### Direction
Please echo the data verbatim, from the line containing "Screen dimensions: 1312x509" through the end of the data, including that first line.

### Working data
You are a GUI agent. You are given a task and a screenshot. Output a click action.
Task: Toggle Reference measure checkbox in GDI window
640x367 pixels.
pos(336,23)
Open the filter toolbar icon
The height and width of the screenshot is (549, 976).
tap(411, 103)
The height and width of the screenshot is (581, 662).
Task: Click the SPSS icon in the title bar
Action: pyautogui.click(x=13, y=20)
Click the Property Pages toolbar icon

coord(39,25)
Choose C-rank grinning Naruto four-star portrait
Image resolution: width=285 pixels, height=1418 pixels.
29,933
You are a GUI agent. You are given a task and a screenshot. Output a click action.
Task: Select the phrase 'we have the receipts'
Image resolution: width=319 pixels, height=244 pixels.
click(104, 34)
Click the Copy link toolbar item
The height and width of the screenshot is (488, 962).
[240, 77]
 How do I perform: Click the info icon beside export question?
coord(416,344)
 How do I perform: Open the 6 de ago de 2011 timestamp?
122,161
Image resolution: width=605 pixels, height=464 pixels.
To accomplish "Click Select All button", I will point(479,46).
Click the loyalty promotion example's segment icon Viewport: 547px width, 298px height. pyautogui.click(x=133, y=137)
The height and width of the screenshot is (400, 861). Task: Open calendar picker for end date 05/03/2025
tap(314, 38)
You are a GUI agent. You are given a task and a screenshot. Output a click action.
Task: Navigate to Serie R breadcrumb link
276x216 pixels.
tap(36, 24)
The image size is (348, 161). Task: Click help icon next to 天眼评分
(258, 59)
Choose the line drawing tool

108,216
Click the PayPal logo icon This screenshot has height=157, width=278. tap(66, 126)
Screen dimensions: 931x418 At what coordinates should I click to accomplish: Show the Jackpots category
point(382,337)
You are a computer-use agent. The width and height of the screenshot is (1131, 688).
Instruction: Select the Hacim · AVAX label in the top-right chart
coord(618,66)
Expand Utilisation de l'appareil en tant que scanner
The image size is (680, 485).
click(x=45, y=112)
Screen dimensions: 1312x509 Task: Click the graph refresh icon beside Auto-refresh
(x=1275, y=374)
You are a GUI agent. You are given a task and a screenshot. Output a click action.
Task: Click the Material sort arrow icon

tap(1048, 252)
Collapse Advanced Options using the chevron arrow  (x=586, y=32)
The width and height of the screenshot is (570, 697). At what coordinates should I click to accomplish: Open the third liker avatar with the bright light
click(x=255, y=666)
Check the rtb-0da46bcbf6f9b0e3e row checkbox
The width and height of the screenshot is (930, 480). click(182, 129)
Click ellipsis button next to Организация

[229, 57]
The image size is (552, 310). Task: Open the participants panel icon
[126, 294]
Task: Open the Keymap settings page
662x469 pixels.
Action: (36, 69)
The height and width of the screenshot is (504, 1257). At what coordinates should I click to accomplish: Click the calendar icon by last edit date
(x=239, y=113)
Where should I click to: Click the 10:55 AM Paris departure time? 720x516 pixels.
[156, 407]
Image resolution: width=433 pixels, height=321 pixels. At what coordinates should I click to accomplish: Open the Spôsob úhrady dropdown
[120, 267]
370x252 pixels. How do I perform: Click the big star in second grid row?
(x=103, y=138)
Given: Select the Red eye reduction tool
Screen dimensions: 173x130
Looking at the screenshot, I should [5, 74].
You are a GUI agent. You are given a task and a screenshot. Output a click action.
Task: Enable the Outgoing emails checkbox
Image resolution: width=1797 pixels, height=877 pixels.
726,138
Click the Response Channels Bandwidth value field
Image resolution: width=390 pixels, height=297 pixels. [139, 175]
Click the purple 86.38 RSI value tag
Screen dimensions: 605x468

### Output for this exercise
Screen dimensions: 1312x509 Task: Click the graph refresh icon beside Auto-refresh
(x=1275, y=374)
You are a GUI agent. You are given a task and a screenshot. Output a click action.
Task: Click the Material sort arrow icon

tap(1048, 252)
Collapse Advanced Options using the chevron arrow  (x=586, y=32)
The width and height of the screenshot is (570, 697). At what coordinates should I click to accomplish: Open the third liker avatar with the bright light
click(x=255, y=666)
Check the rtb-0da46bcbf6f9b0e3e row checkbox
The width and height of the screenshot is (930, 480). click(182, 129)
Click ellipsis button next to Организация

[229, 57]
The image size is (552, 310). Task: Open the participants panel icon
[126, 294]
Task: Open the Keymap settings page
662x469 pixels.
Action: (36, 69)
The height and width of the screenshot is (504, 1257). At what coordinates should I click to accomplish: Click the calendar icon by last edit date
(x=239, y=113)
Where should I click to: Click the 10:55 AM Paris departure time? 720x516 pixels.
[156, 407]
Image resolution: width=433 pixels, height=321 pixels. At what coordinates should I click to accomplish: Open the Spôsob úhrady dropdown
[120, 267]
370x252 pixels. How do I perform: Click the big star in second grid row?
(x=103, y=138)
Given: Select the Red eye reduction tool
Screen dimensions: 173x130
Looking at the screenshot, I should [5, 74].
You are a GUI agent. You are given a task and a screenshot. Output a click action.
Task: Enable the Outgoing emails checkbox
Image resolution: width=1797 pixels, height=877 pixels.
726,138
Click the Response Channels Bandwidth value field
Image resolution: width=390 pixels, height=297 pixels. [139, 175]
Click the purple 86.38 RSI value tag
Screen dimensions: 605x468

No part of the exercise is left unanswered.